Suara.com - Vaksin Pfizer sudah resmi diizinkan untuk digunakan dalam program vaksinasi virus Corona di sejumlah negara Eropa dan Asia.
Namun terbatasnya dosis vaksin membuat peneliti meminta negara-negara menunda penyuntikan dosis kedua. Apa sebabnya?
Dilansir ANTARA, Danuta Skowronski dan Gaston De Serres mendesak negara-negara agar menunda pemberian dosis kedua vaksin COVID-19 Pfizer.
Dengan keampuhan 92,6 persen setelah dosis pertama, suntikan vaksin bisa saja sia-sia karena keampuhannya cukup tinggi.
Baca Juga: Wapres Ma'ruf Minta Vaksinasi Covid-19 di Indonesia Harus Dipercepat
Kedua peneliti mengatakan temuan mereka bermula dari dokumen Pfizer yang diserahkan ke Badan Pengawas Obat dan Makanan Amerika Serikat (FDA).
Temuan itu juga serupa dengan keampuhan 92,1 persen dosis pertama yang dilaporkan vaksin mRNA-1273 Moderna, kata Skowronski dan De Serres melalui surat yang dipublikasikan di New England Journal of Medicine.
Mereka memperingatkan bahwa mungkin terjadi ketidakpastian soal durasi perlindungan dengan dosis tunggal, akan tetapi menurut mereka pemberian dosis kedua sebulan setelah dosis pertama memberikan sedikit khasiat tambahan dalam jangka pendek.
"Mengingat kurangnya vaksin saat ini, penundaan dosis kedua menjadi masalah keamanan nasional yang, jika diabaikan, tentunya akan menimbulkan ribuan pasien rawat inap dan kematian COVID-19 di Amerika Serikat pada musim dingin ini," para penulis memperingatkan.
Dalam tanggapannya, Pfizer menyebutkan bahwa penjadwalan alternatif pemberian dosis vaksin buatannya belum dievaluasi dan keputusan untuk melakukan itu (pemberian dosis kedua) berada di tangan otoritas kesehatan.
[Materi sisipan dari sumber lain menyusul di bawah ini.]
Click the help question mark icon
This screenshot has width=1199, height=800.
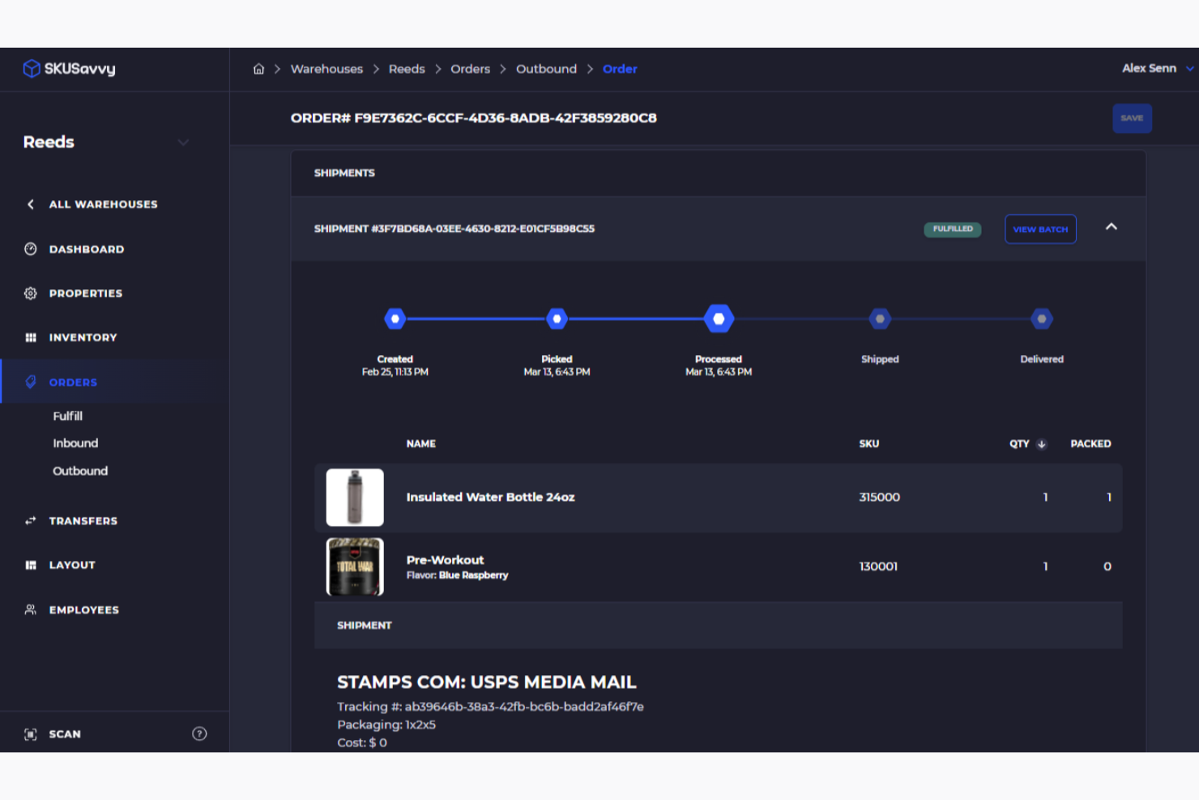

Baca Juga: Soal Penolak Vaksin, Wagub DKI: Kalau Masih Ngeyel, Tentu Diberi Sanksi
"Kami di Prizer yakin bahwa sangat penting bagi otoritas kesehatan untuk mengawasi jadwal alternatif pemberian dosis guna memastikan bahwa vaksin memberi perlindungan semaksimal mungkin," katanya.